***** Records for this task

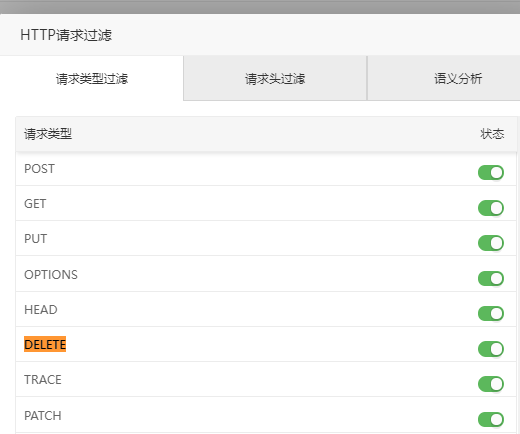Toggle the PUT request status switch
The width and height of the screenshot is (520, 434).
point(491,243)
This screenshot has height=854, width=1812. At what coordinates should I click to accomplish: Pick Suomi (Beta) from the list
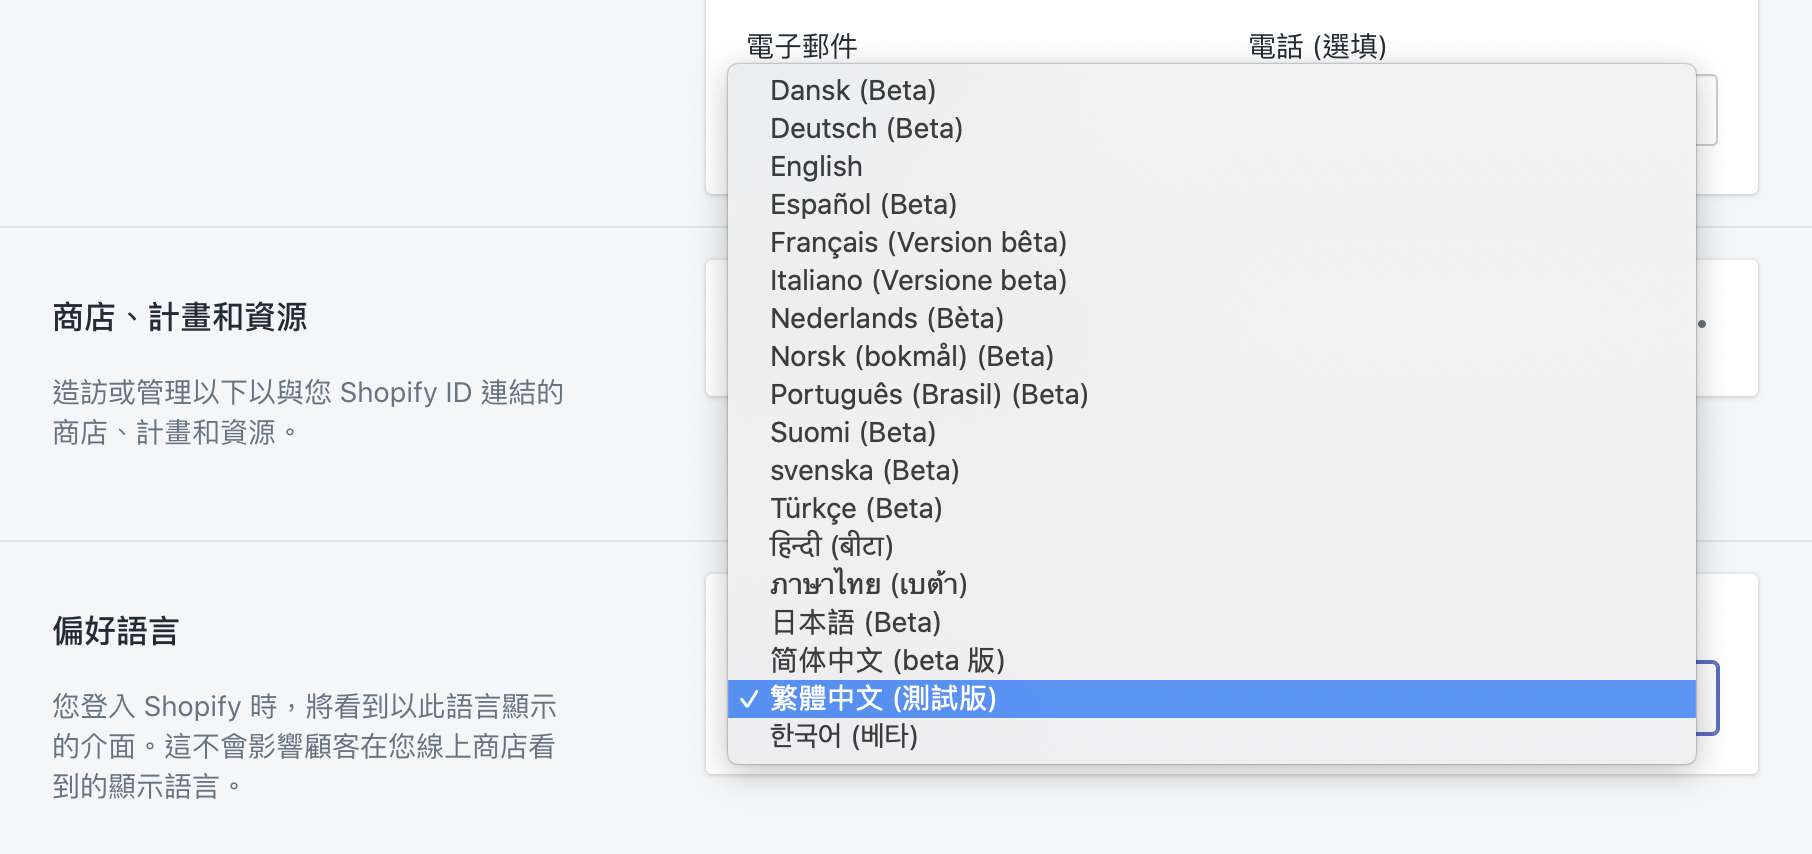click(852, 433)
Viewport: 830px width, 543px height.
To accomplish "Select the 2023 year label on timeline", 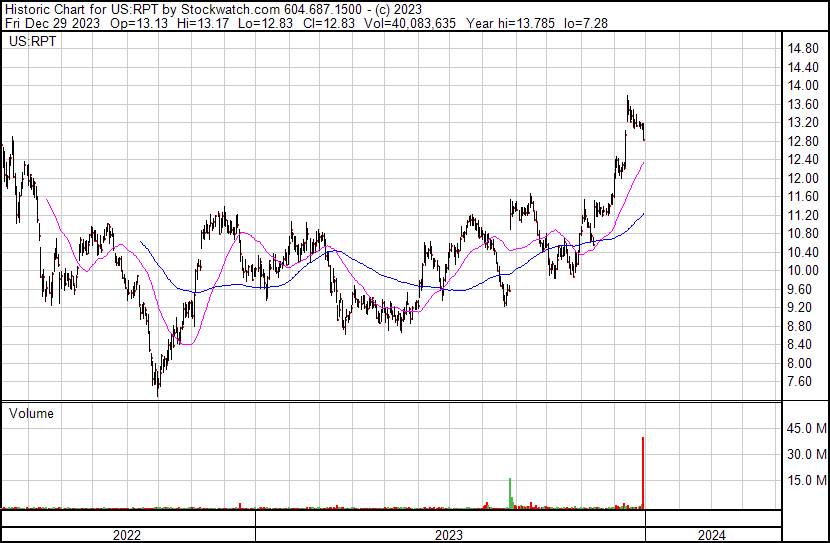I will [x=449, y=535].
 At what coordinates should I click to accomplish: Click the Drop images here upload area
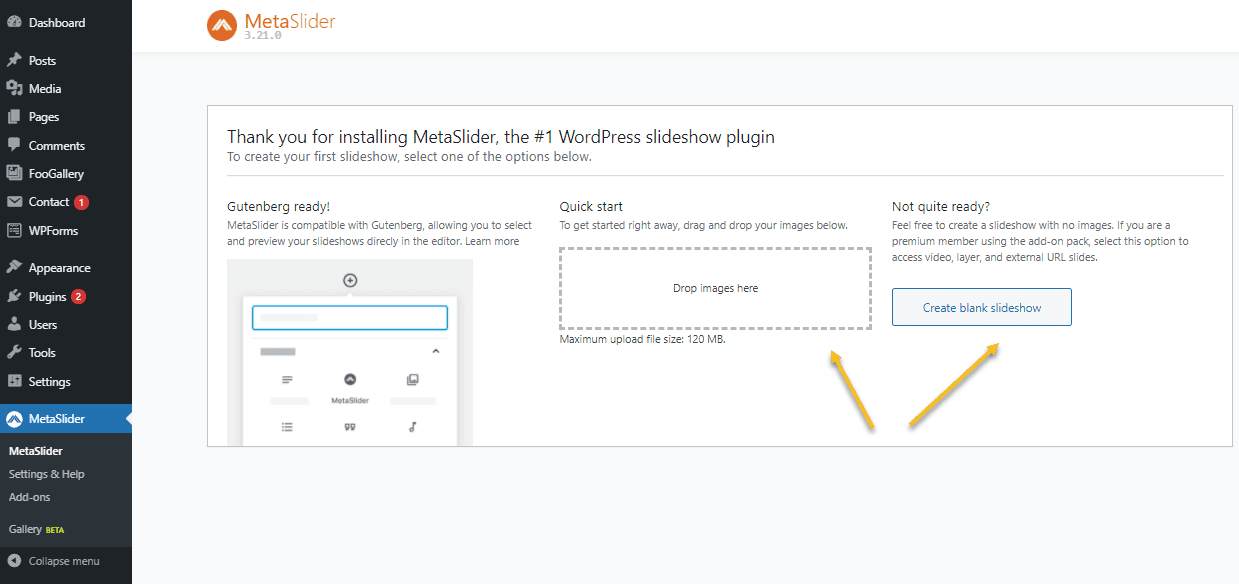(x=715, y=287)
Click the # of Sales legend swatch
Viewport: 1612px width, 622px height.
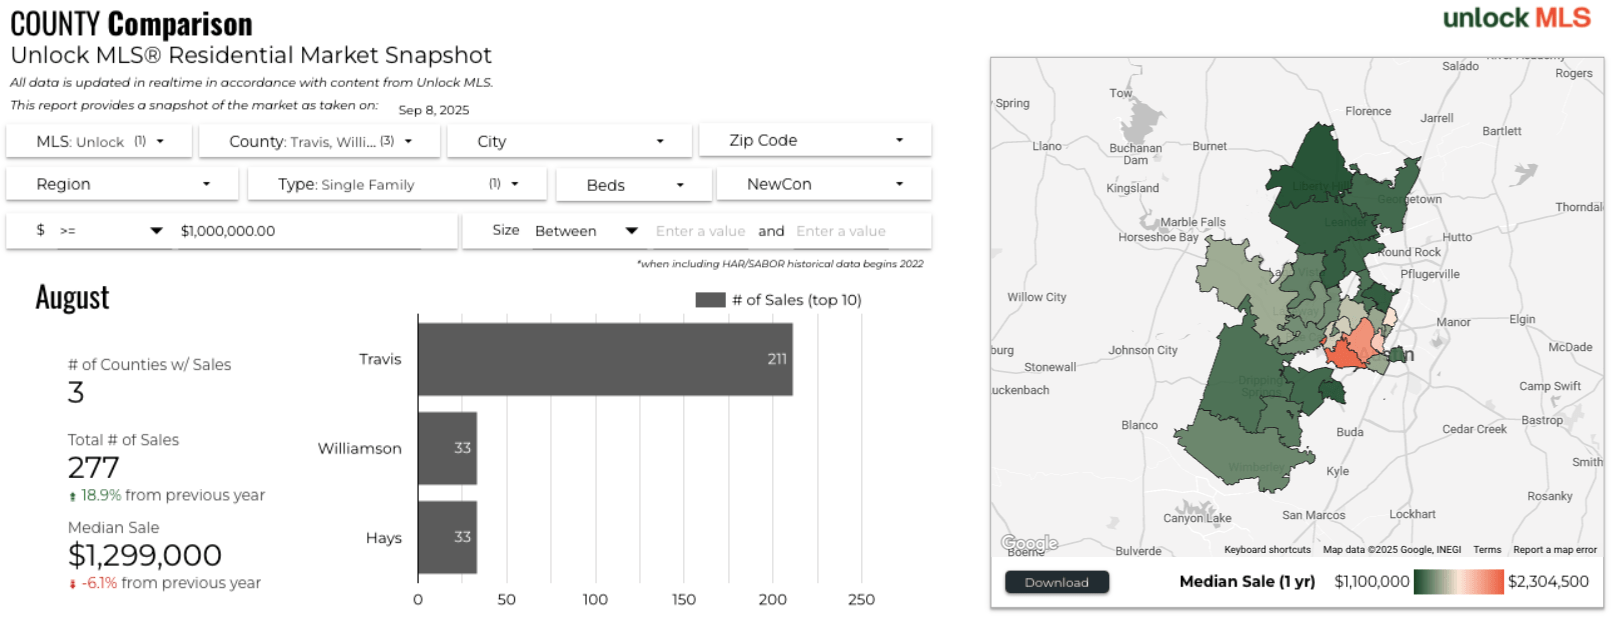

**********

### Action item
Reproduce, exactly and with no pictures, the lines from the line containing "At what coordinates should I click to accomplish: Click" through the closing line of the data above, keeping both ends.

### Answer space
 At what coordinates should I click to accomplish: Click the Drop images here upload area
(x=715, y=287)
Click the # of Sales legend swatch
Viewport: 1612px width, 622px height.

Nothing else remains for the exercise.